Task to complete: Please output again, unchanged, the lines starting with the line containing "Screen dimensions: 1403x521" and going on through the line containing "Action: [1006, 24]", both included. Leave the pictures out.

Material supplied:
-=-=-=-=-

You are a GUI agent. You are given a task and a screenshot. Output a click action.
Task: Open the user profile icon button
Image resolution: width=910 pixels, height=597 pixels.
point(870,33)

-=-=-=-=-

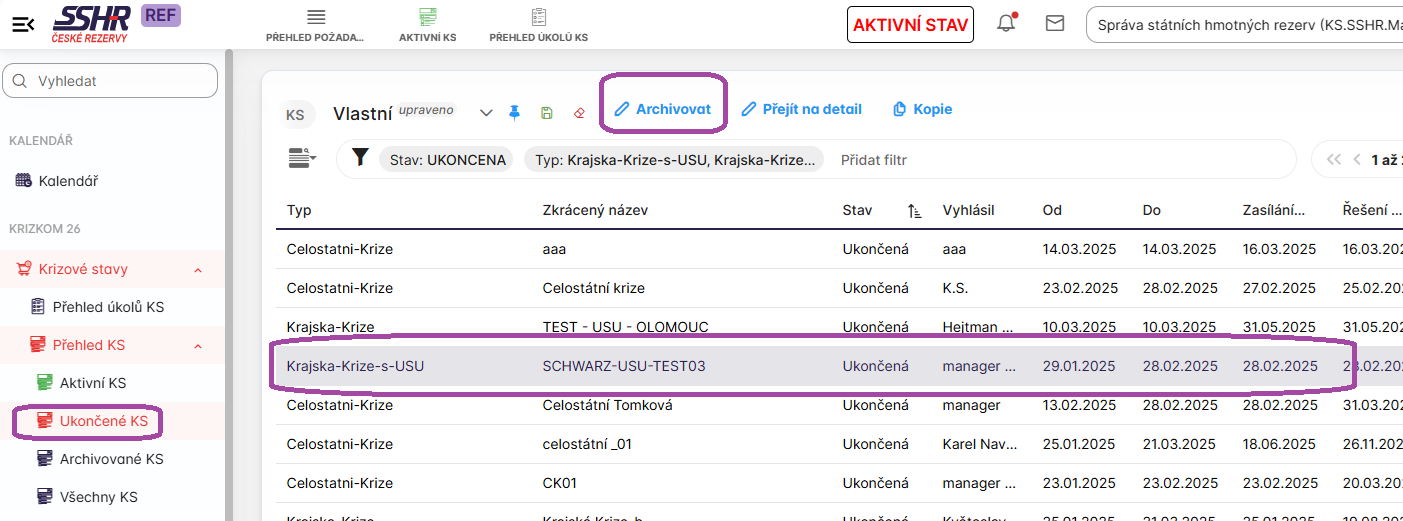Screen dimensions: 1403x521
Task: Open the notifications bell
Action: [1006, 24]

-=-=-=-=-

Solution:
Screen dimensions: 1403x521
Task: Open the notifications bell
Action: [1006, 24]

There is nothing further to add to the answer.